At the same time, omega-3 PUFAs were shown to have chemopreventive properties against various cancers and their complications, including colon and breast cancer [35
]. It is therefore important to design dietary strategies that will result in increased omega-3 in diet, blood and tissues, associated with decreased omega-6. In addition to increasing the dietary intake of omega-3, it is possible to stimulate the endogenous synthesis of very long-chain omega-3 PUFAS - often called 'marine' omega-3 - out of their plant substrate alpha-linolenic acid, through the consumption of plant pigments such as the polyphenols found, for instance, in grapes and red wine [37
]. Both alpha-linolenic acid and the polyphenol anthocyanins are present in quite large amounts in the traditional Mediterranean diet, also poor in omega-6, which may at least partly explain the remarkable protection this diet provides against cancers [40
]. In contrast, the main dietary omega-6 linoleic acid inhibits synthesis and cell incorporation of long-chain omega-3 PUFAs [42
] which is in line with the effects of omega-6 on cancer risk as discussed above.
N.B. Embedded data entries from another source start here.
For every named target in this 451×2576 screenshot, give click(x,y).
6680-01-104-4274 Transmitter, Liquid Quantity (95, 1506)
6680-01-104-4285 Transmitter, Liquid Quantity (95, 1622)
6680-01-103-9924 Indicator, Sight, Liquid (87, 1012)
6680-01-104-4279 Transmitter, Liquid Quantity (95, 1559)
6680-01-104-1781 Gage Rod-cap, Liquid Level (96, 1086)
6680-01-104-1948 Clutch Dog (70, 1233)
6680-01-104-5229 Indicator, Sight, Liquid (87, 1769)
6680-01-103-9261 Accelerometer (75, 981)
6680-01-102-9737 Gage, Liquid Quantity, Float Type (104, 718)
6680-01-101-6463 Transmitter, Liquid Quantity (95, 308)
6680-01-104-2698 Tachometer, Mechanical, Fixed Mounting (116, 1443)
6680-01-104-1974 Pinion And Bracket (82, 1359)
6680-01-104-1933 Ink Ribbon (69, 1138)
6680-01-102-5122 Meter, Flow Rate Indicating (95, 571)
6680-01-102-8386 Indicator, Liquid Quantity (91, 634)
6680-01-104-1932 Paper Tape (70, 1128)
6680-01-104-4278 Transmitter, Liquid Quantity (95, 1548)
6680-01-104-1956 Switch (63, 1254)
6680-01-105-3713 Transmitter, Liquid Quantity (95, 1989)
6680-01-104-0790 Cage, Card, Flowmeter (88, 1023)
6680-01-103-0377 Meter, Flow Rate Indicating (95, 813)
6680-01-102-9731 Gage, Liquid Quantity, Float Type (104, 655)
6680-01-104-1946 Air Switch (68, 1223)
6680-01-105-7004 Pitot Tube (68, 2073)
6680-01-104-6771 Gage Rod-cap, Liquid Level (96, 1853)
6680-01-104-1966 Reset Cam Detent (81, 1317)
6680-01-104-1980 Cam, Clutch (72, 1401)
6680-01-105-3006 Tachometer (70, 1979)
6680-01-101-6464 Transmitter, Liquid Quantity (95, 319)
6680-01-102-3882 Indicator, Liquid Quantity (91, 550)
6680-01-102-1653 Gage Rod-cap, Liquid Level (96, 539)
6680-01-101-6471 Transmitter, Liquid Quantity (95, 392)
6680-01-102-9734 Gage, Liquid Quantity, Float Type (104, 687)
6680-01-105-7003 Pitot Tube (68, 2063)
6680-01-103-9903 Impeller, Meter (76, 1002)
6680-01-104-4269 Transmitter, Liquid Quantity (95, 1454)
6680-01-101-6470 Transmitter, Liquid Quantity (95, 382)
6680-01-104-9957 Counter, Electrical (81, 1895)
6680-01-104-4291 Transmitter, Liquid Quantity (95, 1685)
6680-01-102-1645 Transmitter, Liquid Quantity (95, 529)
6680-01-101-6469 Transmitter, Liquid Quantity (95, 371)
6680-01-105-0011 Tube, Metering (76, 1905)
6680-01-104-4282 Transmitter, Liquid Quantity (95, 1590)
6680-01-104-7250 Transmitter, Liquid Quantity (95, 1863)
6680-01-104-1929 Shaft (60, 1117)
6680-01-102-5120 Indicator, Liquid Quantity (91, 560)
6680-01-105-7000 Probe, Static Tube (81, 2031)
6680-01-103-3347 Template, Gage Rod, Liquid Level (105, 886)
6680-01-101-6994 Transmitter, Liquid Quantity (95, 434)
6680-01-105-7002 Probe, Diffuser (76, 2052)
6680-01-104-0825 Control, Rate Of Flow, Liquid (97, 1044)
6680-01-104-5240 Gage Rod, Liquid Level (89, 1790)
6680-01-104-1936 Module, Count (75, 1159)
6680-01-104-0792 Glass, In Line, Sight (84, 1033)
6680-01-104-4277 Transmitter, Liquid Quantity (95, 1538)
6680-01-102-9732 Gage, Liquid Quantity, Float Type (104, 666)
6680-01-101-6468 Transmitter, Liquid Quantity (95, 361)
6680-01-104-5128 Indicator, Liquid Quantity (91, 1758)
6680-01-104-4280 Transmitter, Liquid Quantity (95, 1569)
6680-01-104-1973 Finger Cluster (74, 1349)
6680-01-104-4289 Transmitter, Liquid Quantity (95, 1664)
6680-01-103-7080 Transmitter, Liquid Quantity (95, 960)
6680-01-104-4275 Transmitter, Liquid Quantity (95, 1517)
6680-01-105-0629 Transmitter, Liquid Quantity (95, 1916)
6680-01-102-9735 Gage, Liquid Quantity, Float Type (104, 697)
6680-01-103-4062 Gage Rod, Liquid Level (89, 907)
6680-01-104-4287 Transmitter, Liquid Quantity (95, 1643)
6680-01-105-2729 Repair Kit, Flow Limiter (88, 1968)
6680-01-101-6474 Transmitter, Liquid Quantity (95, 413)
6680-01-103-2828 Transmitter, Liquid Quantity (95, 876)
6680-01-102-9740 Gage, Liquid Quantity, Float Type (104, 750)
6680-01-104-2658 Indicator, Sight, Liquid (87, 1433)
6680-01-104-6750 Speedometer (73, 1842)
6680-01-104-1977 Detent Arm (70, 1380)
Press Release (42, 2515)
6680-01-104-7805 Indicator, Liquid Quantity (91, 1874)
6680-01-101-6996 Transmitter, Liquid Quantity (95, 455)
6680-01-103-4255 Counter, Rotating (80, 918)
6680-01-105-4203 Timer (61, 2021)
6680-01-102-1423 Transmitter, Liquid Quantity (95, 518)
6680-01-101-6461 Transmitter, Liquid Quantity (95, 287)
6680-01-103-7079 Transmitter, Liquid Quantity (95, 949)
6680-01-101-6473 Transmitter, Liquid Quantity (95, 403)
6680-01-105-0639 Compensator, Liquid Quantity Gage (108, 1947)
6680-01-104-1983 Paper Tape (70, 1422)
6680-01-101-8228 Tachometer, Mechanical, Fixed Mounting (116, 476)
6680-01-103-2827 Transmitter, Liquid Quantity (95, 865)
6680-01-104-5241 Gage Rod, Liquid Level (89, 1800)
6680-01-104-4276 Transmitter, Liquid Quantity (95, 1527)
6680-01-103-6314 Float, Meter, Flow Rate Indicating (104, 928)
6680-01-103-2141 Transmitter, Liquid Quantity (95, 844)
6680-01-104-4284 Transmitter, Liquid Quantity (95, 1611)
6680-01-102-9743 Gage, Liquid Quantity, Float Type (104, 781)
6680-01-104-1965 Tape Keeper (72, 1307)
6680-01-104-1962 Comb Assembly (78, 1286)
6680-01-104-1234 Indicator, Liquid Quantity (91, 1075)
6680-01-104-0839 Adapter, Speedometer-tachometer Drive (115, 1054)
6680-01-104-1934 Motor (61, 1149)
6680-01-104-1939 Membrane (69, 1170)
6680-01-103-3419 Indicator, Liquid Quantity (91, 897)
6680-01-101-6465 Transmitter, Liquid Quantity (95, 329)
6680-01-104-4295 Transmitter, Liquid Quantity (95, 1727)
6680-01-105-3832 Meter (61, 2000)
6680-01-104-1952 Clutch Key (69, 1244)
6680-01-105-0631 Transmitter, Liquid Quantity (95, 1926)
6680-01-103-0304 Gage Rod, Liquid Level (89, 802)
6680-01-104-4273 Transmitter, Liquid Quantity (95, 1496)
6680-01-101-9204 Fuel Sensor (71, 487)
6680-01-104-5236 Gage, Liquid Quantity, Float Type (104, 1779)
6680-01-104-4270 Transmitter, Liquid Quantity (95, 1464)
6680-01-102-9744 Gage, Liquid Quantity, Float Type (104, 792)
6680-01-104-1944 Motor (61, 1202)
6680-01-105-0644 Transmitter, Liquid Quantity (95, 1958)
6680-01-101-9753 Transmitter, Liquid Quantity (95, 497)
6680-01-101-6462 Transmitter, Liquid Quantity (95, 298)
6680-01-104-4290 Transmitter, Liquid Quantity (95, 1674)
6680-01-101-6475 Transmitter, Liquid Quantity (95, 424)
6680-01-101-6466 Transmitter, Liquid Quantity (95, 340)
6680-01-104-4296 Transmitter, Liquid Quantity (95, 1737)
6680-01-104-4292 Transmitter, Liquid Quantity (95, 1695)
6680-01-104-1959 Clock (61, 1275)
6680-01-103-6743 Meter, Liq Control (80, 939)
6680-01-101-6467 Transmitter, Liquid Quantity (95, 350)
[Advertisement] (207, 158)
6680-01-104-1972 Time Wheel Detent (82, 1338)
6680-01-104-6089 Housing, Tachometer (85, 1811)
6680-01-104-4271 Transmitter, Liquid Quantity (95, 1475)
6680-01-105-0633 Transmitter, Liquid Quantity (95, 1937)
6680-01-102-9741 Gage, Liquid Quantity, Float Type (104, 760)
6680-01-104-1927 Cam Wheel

The association of oleic acid - the main fatty acid of olive oil, a major component of the Mediterranean diet - with breast cancer risk has been analyzed in several studies [44
] and provided conflicting data. In fact, it is only when the level of oleic acid in blood or cells was used in the analyses (and not as a nutrient through a frequency questionnaire) that it was positively associated with cancer risk [46
]. The level of oleic acid in blood and tissue is more dependent on endogenous metabolism than on dietary intake. The main enzymatic system regulating oleic acid level is the delta-9 desaturase - also called stearoyl-coenzyme A desaturase - and its activity depends on dietary (carbohydrate intake), hormonal (insulin) and lifestyle (physical exercise) factors [47
]. Thus, blood concentration of oleic acid is not a surrogate of the consumption of oleic acid but rather a biomarker of lifestyle associated with insulin resistance, which is by itself positively associated with the risk of breast cancer [48
]. Finally, dietary oleic acid is not necessarily a marker of olive oil consumption as it is also one of the main fatty acids of meat. It is critical in epidemiologic studies analyzing the relationships between oleic acid intake and any clinical outcome to include the geographic area of the studied population: in the Mediterranean area, the dietary source of oleic acid is mainly olive oil (a plant food) whereas in most Western countries, animal foods are the main sources of oleic acid. Importantly, olive oils contain more than the sole lipids; certain phytonutrients such as polyphenols may also interfere with the risk of cancers [49
]. Thus, when analyzing the relationships between breast cancer and dietary habits, the type of fatty foods - plant versus animal - is as important as the type of fatty acids.